Thorvaldsen must also have seen the painting of the woman kneeling with a child (cat. 27) in S. Maria del Popolo. The figures are to be found in the foreground of the fresco “Heracles with the Cross”, which was painted by the Flemish artist Peter van Lint between 1635 and 1640. In Thorvaldsen’s day this painting was ascribed to another Flemish painter, Louis Primo.

The two angels putting their heads together (cat. 35) Thorvaldsen must also have found in S. Maria del Popolo, on a large altar-piece representing the baptism of Christ (fig. 8), painted around 1700 by Pasquale Rossi. The Correggian sweetness of expression found in this painting by the eclectic Rossi is lost in the Thorvaldsen sketch, but many years later he may well have had this Italian picture in mind when he modelled the two cherubs holding a cloth in the relief ’The Baptism of Christ” in the Church of Our Lady in Copenhagen.

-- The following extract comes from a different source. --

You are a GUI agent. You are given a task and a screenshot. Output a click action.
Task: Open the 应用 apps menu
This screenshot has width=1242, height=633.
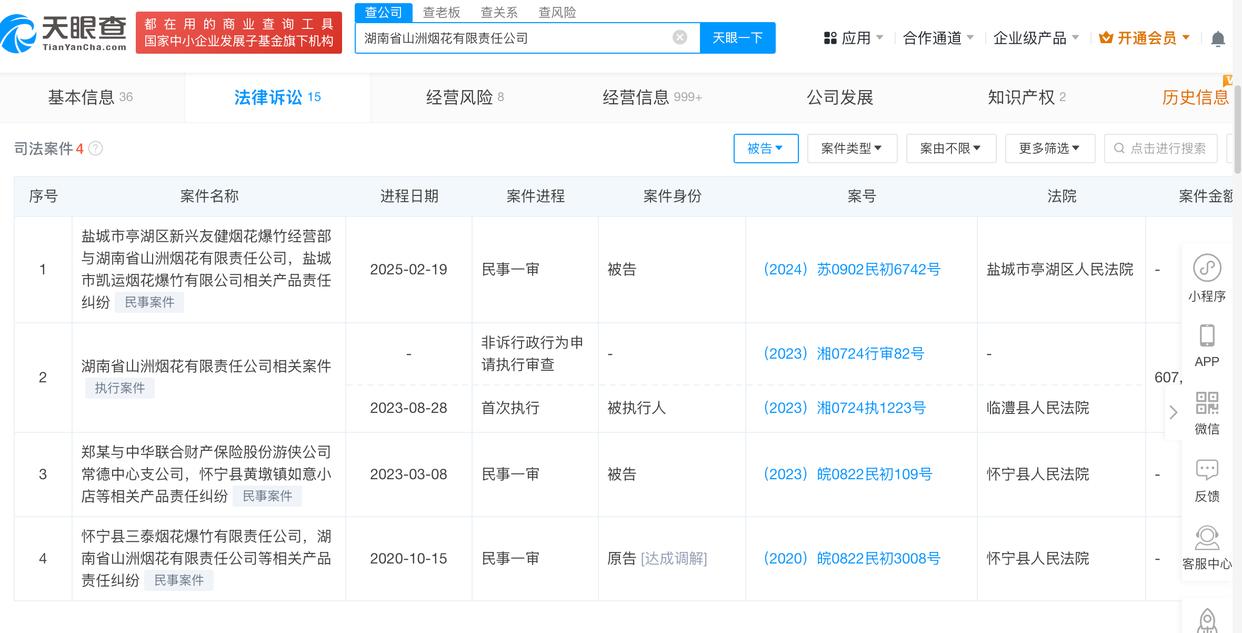pyautogui.click(x=853, y=38)
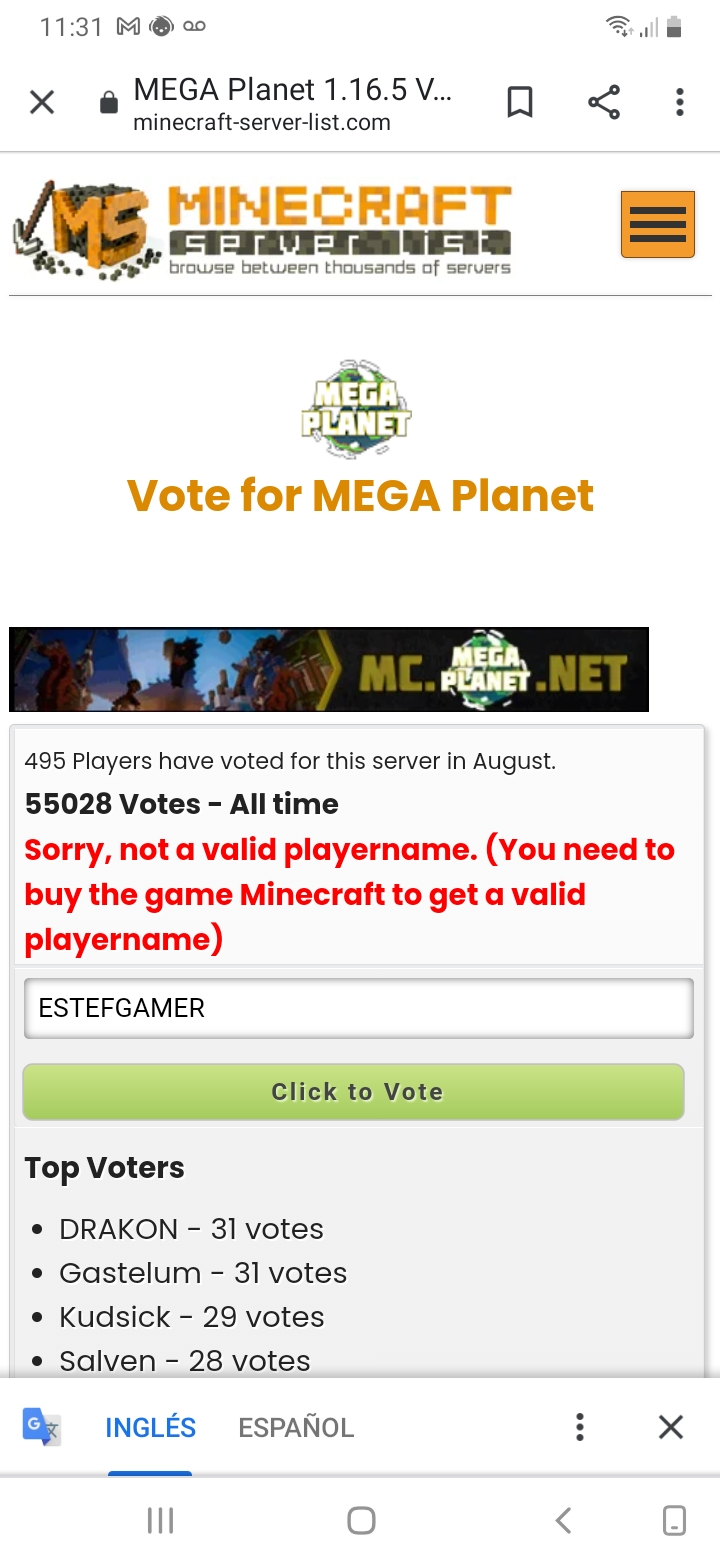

Some of the drawings (e. g. cats. 1 and 10) are copied from paintings which it has not yet been possible to identify. Others, such as the portrait of the man with the tricorn, or the drawing of a painter in the open air, are drawn from life. Several of the drawings are sketches of buildings and landscapes in or around Rome. On three separate leaves Thorvaldsen has depicted Ponte Milvio as it was before Valadier’s alteration (cats. 21, 25 and 29). We also find St. Peter’s seen from the west (cat. 11), Piazza del Popolo from the Via Flaminia (cat. 31), and a medieval tower, the Tor di Quinto Lazzaroni, in this neighbourhood (cat. 41). A landscape (cat. 38), in which the great expanse of sky is filled with light and cloud, seems to be from the Campagna, and two sketches of architecture derive from Grottaferrata (cat.s 42 and 43).